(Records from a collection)
▼▼▼
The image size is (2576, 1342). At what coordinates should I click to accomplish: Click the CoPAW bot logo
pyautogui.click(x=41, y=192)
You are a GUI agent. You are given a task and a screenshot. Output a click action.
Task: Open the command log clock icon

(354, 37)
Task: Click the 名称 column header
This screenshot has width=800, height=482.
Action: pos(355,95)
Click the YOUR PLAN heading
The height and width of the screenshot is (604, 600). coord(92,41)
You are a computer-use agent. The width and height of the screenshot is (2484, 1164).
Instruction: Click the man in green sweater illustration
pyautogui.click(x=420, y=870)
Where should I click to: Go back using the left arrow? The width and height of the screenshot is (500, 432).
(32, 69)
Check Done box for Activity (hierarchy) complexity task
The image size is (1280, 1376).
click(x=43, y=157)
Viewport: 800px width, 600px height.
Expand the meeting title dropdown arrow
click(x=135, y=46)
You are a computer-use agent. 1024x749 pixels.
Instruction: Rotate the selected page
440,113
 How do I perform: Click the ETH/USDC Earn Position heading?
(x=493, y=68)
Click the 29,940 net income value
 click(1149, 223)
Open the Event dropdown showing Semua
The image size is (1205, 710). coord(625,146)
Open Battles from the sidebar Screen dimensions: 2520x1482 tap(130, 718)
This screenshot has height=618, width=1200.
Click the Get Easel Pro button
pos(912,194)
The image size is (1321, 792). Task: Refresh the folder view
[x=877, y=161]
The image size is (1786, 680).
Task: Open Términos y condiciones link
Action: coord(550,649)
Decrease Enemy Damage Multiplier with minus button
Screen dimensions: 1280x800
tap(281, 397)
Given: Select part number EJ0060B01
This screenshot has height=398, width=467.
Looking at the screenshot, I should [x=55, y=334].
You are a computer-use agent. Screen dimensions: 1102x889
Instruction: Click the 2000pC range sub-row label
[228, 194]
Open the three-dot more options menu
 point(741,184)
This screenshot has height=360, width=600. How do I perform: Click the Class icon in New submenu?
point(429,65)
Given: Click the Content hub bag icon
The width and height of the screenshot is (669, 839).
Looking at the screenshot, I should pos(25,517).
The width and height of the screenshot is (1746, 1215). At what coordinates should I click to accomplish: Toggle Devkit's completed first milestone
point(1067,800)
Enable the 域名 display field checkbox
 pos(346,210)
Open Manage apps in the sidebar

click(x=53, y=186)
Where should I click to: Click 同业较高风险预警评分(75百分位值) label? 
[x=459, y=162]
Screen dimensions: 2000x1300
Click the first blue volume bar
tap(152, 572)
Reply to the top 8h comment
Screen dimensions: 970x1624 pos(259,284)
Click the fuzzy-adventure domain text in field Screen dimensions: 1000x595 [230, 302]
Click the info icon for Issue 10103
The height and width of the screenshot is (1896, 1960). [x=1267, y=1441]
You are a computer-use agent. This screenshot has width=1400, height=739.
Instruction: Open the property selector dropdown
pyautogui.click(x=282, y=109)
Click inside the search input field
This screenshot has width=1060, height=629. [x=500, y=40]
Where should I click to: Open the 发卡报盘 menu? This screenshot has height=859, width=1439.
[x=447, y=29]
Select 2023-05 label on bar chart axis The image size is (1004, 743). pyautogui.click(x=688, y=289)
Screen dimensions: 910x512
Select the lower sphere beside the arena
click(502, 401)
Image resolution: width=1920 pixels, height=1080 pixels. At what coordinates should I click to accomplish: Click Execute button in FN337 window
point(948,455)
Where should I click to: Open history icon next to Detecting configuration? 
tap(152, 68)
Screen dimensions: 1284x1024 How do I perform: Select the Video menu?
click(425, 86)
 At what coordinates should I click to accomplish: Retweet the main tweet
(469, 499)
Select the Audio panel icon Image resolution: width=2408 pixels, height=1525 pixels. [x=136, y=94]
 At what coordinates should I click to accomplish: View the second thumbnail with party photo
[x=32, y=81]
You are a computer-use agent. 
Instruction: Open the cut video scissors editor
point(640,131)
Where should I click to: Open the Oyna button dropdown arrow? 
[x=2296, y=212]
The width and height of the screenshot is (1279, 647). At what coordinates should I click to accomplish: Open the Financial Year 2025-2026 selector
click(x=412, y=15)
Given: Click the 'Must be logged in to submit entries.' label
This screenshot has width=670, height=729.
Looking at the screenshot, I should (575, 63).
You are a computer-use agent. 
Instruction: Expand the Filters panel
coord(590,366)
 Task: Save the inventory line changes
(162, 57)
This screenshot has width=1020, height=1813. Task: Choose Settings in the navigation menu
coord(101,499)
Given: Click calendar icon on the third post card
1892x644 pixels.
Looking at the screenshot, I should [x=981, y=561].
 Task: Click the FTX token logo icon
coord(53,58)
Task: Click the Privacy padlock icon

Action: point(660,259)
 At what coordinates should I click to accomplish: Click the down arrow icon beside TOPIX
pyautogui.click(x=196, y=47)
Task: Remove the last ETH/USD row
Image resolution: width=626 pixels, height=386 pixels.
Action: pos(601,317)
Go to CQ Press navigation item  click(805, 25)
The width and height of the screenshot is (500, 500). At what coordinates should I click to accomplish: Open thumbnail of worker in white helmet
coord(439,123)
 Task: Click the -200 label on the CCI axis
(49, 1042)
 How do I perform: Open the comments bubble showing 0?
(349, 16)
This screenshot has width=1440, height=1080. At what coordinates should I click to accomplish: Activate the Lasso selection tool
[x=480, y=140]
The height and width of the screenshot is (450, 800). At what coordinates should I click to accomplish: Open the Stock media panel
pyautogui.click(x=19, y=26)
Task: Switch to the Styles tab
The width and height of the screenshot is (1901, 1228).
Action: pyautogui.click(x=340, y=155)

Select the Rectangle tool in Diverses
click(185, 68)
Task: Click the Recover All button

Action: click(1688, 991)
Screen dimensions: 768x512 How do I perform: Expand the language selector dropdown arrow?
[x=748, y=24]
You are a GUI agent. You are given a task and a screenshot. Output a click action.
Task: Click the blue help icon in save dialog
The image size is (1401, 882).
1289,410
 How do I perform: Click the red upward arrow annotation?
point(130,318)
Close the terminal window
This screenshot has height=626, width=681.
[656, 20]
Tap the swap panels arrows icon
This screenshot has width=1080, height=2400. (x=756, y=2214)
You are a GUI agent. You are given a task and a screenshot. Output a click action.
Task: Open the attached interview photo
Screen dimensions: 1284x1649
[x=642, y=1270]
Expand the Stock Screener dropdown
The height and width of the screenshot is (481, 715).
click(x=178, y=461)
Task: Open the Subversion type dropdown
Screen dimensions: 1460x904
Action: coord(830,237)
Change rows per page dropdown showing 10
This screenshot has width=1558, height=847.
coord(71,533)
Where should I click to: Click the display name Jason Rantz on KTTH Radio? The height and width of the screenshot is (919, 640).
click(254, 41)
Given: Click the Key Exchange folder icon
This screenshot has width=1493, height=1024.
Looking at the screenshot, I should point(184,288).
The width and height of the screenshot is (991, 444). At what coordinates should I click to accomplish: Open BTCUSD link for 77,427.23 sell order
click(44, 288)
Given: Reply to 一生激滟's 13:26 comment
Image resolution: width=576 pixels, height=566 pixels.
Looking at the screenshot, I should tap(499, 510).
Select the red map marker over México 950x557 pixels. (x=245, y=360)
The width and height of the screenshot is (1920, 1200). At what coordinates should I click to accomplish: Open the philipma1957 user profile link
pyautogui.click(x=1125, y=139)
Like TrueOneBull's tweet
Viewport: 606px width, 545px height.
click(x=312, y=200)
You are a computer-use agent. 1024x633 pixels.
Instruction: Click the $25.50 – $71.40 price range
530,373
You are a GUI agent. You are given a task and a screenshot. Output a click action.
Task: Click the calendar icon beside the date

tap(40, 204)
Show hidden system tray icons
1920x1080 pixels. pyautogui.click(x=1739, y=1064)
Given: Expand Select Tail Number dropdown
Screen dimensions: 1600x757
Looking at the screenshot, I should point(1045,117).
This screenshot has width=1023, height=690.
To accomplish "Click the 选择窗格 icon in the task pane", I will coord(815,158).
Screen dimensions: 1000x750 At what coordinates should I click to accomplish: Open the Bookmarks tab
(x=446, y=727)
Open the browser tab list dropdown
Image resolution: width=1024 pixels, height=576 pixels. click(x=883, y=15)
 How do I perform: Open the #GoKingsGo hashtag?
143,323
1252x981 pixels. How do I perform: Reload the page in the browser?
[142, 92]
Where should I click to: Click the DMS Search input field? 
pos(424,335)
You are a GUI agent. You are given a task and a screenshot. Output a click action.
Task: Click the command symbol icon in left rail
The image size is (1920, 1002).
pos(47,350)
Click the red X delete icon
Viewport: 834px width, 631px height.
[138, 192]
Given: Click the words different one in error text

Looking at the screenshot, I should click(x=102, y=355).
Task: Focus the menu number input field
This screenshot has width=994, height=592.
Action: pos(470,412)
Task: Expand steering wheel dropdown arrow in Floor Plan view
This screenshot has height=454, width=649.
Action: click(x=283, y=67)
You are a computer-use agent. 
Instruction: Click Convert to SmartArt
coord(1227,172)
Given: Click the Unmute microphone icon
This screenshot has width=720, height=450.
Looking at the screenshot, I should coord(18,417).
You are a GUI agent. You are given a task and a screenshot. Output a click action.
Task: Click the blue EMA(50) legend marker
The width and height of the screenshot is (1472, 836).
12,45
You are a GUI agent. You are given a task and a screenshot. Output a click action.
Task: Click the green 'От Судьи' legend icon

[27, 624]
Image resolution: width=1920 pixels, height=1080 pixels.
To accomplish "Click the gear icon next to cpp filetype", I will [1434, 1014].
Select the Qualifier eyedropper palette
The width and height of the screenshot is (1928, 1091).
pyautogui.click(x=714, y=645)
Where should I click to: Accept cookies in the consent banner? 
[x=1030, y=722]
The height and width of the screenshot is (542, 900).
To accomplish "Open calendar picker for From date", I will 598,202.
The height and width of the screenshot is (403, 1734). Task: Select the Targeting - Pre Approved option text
▲▲▲
Copy the data from its start up to and including the line that contains "pyautogui.click(x=41, y=192)".

▶ _Written answer_
The image size is (2576, 1342). At what coordinates should I click to accomplish: Click the CoPAW bot logo
pyautogui.click(x=41, y=192)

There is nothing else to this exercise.